$3 Million In New Funding For Affordable Housing
HONOLULU – U.S. Senator Brian Schatz (D-Hawai‘i) today announced that the U.S. Department of Housing and Urban Development (HUD) has awarded $3,000,000 in new funding from the National Housing Trust Fund to Hawai‘i for the development and preservation of affordable rental housing. The funding will be available only to households with incomes at or below 30 percent of area median income and will be allocated through the Hawai‘i Housing Finance and Development Corporation (HHFDC).
“These funds are desperately needed,” said Senator Schatz. “This is new money for the state to use exclusively for the creation of new affordable rental and housing options for Hawai‘i's working families. The housing challenges in Hawai‘i are due in no small part to a lack of inventory and the whole point of this money is to create units that can be used by individuals and families on the lower end of the income scale.”

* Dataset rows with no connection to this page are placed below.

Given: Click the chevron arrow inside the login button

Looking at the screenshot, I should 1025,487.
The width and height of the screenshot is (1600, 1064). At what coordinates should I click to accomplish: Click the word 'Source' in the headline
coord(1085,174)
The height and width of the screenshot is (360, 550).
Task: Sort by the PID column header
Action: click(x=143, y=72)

According to the National Low Income Housing Coalition, in 2015 there were more than 190,000 households renting in Hawai‘i. The average wage for these renters was $14.49 per hour. Meanwhile the hourly wage necessary to rent a two bedroom apartment in Honolulu is $34.81, on Maui is $24.31, on Kauai is $23.50 and in Hawai‘i County is $22.13. Without affordable housing, families end up spending well over one-third of their income on housing and have too little for necessities like healthcare, food and transportation as well as optional but critical activities related to education or job training much less money for recreation. The new money coming into Hawai‘i this year is expressly to create new housing targeted to these families.
As a member of the appropriations subcommittee with authority over the U.S. Department of Housing and Urban Development, Senator Schatz asked HUD Secretary Julian Castro when Hawai‘i could expect to see these new funds. During that hearing on March 10th Secretary Castro committed to administering the funds this spring which has materialized with yesterday’s announcement. In the conversation with Senator Schatz the Secretary said, “…we are confident that the timeline now for the states that are the most timely to submit their plan will be in the summer. And we look forward to that because, as you mentioned, the NHTF is important because it’s serving extremely low income individuals, which suffer from the biggest gap in affordability for housing that’s out there. So it’s a unique tool that we can use to fill that gap.” The National Low Income Housing Coalition reported on this questioning at that time which can be read here
The HHFDC will allocate 50 percent of the funding to Honolulu County and this portion of the award will be administered by the Department of Community Services. The remaining funds will be distributed on a rotating basis in coordination with the state’s HOME funding. This year that means 50 percent of these funds will go to Kauai.
Congress created the National Housing Trust Fund in 2008 and this is the first year the Trust Fund has been capitalized and states are receiving money for these critical investments.